**Task to complete**
Could you repeat all of the entries exactly, leaving out any pictures?

**Supplied data**
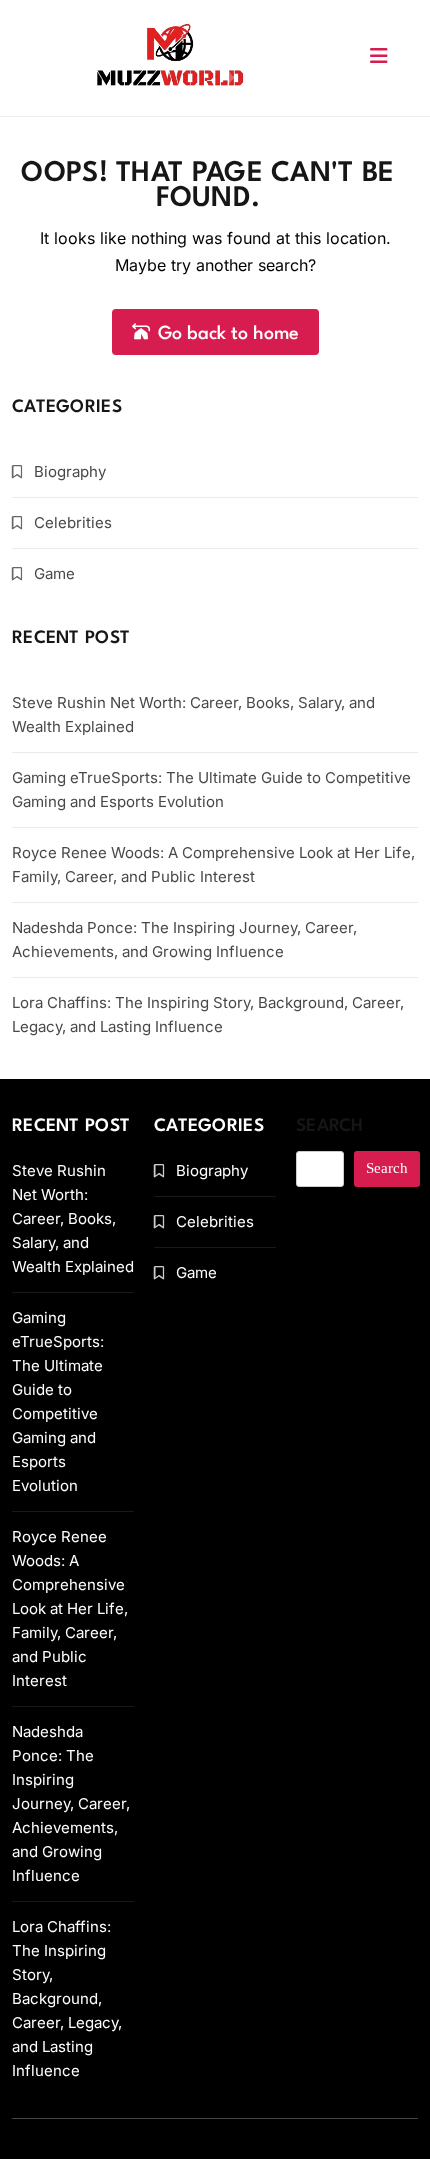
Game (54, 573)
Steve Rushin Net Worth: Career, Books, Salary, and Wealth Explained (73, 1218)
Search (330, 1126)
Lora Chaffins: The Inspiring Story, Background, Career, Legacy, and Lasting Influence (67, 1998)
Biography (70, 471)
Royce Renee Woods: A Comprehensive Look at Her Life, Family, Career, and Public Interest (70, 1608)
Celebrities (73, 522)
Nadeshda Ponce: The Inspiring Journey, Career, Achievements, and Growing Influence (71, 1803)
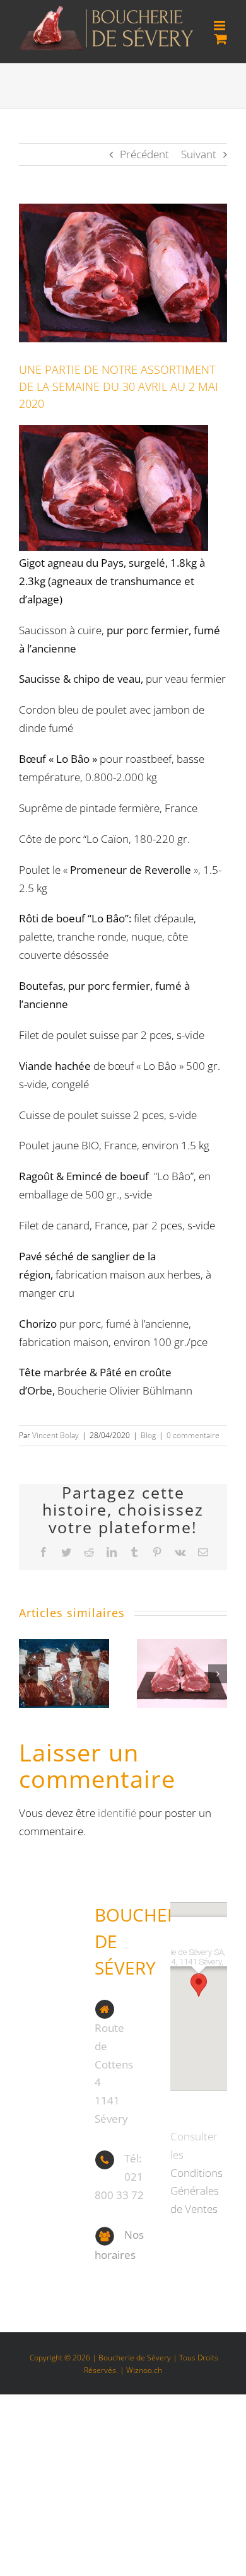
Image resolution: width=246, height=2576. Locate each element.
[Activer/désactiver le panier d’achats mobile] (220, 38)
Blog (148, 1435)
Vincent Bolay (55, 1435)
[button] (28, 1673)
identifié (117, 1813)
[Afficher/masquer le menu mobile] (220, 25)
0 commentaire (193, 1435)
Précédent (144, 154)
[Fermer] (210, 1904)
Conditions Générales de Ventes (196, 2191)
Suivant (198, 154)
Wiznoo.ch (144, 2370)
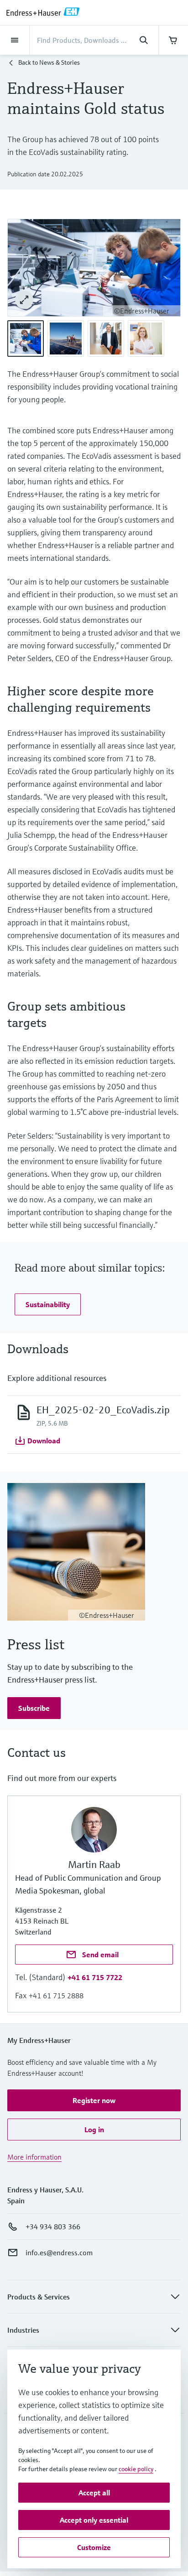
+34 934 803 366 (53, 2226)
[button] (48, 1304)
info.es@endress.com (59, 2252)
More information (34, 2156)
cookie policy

**Answer space**
Game (54, 573)
Steve Rushin Net Worth: Career, Books, Salary, and Wealth Explained (73, 1218)
Search (330, 1126)
Lora Chaffins: The Inspiring Story, Background, Career, Legacy, and Lasting Influence (67, 1998)
Biography (70, 471)
Royce Renee Woods: A Comprehensive Look at Her Life, Family, Career, and Public Interest (70, 1608)
Celebrities (73, 522)
Nadeshda Ponce: The Inspiring Journey, Career, Achievements, and Growing Influence (71, 1803)
Image resolution: width=246, height=2576. Locate each element.
[Activer/désactiver le panier d’achats mobile] (220, 38)
Blog (148, 1435)
Vincent Bolay (55, 1435)
[button] (28, 1673)
identifié (117, 1813)
[Afficher/masquer le menu mobile] (220, 25)
0 commentaire (193, 1435)
Précédent (144, 154)
[Fermer] (210, 1904)
Conditions Générales de Ventes (196, 2191)
Suivant (198, 154)
Wiznoo.ch (144, 2370)
+34 934 803 366 (53, 2226)
[button] (48, 1304)
info.es@endress.com (59, 2252)
More information (34, 2156)
cookie policy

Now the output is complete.